■ Work request: Continue the review of the Royal Ballet's triple bill below, starting after its final sentence.

■ Text excerpt:

Review: Royal Ballet in Serenade/Rushes – Fragments of a Lost Story/Homage to the Queen at Royal Opera House

Performance: in rep to 14 May 08
Reviewed by Graham Watts - Friday 25 April 2008

23 April 2008

This was an evening that fell unaccountably flat even though it’s hard to fault any of its ingredients; perhaps it was the lack of any continuity in the theme or style of the overall programme; or perhaps it was an inevitable consequence of there being empty seats on a First Night with a World Premiere.

Kim Brandstrup’s first work for the main stage of the Opera House deserved to generate more excitement, if only for the unique blockbuster pairing of Carlos Acosta and Alina Cojocaru, which alone should have ensured a full house. But the problem for this new work is contained in its long title; where Brandstrup has deliberately constructed a short ballet that represents fragments of a lost story (seen through the rushes of a film), it was easier for his audience to misconstrue this as an incomplete and incoherent work rather than accept the intellectual challenge of putting the parts together.

Fragmentation characterises every aspect of the work, even the music is derived from the shreds of Prokofiev’s discarded ideas to score a film that was never made, now wonderfully sown together by Michael Berkeley; it has rich resonances of Prokofiev’s music for Romeo & Juliet (the two works were written more or less concurrently) and also of its era (Russia in the 1930s) and this effective imagery flows through the design, including imaginative lighting which continues into the curtain calls.

For most of the work, a net curtain divides up and down-stage, allowing the opportunity both to screen contextual film and to separate ensemble dance sequences as a backdrop to the fragments of this lost story involving a man (Acosta) and the two women in his life, the one he desires (Laura Morera) and the other who dotes on him, but to whom he is oblivious (Cojocaru). Brandstrup’s choreography clearly delineates these relationships, particularly in the way that Cojocaru’s character regularly moves aside to avoid the man’s steps. His work for couples is always passionate with a long, liquid flow and the two pas de deux here can only enhance this reputation; the opener (with Morera) is a scintillating dance of desire (it’s here where the score most resembles ‘R & J’); and the concluding duet with Cojocaru is equally dynamic, but with enriched qualities of tenderness and sensitivity. We expect brilliance from Acosta and Cojocaru and they don’t disappoint in this long anticipated partnership; Cojocaru was so effective as the lonely wallflower that I had to check to be sure it was actually her; but the revelation was Morera’s red-hot dancing as the other woman, which more than matched her better-known peers. Perhaps the most telling moment of the evening was the embrace between Cojocaru and Brandstrup at the end: a kiss that plainly conveyed her gratitude for having something new and exciting to dance.

■ Dataset excerpt:
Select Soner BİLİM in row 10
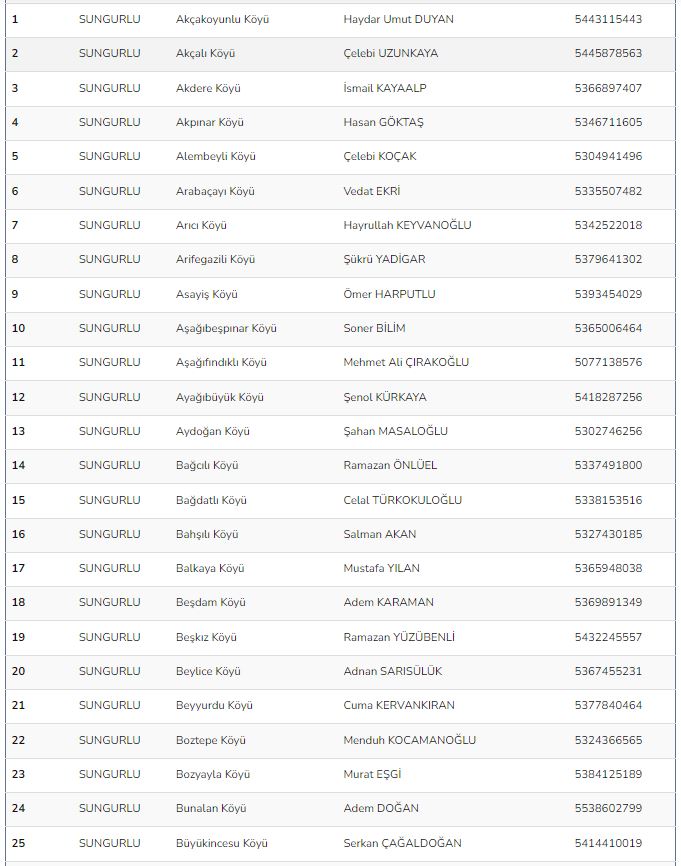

■ Exercise output:
The Brandstrup premiere was preceded by the return of Balanchine’s Serenade, to give an interesting comparison with the New York City Ballet’s interpretation performed at the Coliseum, just over a month ago. It is the first work that Balanchine made in the USA and is in City Ballet’s DNA but the fact that the Royal is increasingly becoming a Balanchine company was articulated by the whole ensemble rising very favourably to the challenge of this reality check. The evening concluded with a quick revival of the quintessentially British _*Homage to the Queen* _ – recreated in 2006 for her 80th Birthday. Although performed well, this luscious pageantry didn’t follow naturally after the Brandstrup and lacked the sense of occasion that the work needs.

On an evening that saw one of the cleverest and, ironically (given its title), most complete world premieres at the Royal Ballet in recent years, it was a great shame that the overall programme didn’t match the occasion. There have been many new works that I expect we will never see again, but I sincerely hope that this is not to be one of them.